A statue of George Floyd in New York city’s Union Square was defaced just two days after it was unveiled for an exhibition set up to recognise racial injustice.
In the incident captured on camera, an unidentified skateboarder splashed grey paint across the face of the larger-than-life statue at 10am on Sunday, police said.
The police have started the investigation into the incident and the clean up drive to restore the bust to its original shine began immediately by volunteers.
Videos on social media showed volunteers scraping paint off the statue.
“We put it in two days ago and 48 hours later here we are with vandalism,” said Lindsay Eshelman, co-founder of the group Confront Art.
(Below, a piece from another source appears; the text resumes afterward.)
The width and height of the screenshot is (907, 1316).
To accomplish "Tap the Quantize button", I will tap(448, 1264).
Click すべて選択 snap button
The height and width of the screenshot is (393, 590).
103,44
Sunday’s incident was not the first act of vandalism of the statue installed in the memory of Floyd, who posthumously sparked a racial justice movement across the world after he was killed by a Minneapolis police officer last year.
In June, the statue was smeared with black paint and marked with an alleged logo of a white supremacist group, five days after it was unveiled in Flatbush Avenue, in Brooklyn.
In New York, Floyd’s statue was unveiled with two other statues of John Lewis and Breonna Taylor, both killed at the hands of the police. The statues adjacent to Floyd’s were untouched, the police said.
The three statues were each almost six feet tall, weighed approximately 1,000 pounds, and covered in bronze metallic paint over 200 layers of African mahogany plywood.
The statues will remain on display in the Union Square until 30 October for the exhibition called “See Injustice.” Later, they would be moved to different cities throughout the country to “honour the lives and ongoing messages through art, tying together three iconic people,” Confront Art said.
Brooklyn Borough president Eric Adams expressed condemnation of the vandalism in a tweet.
“I am disgusted by the vandalism of George Floyd’s statue in Union Square. Mr. Floyd’s murder last summer ignited a nationwide movement for justice,” he said.
“The trauma of his tragic death should not be compounded by the trauma of seeing his memorial defaced,” he said.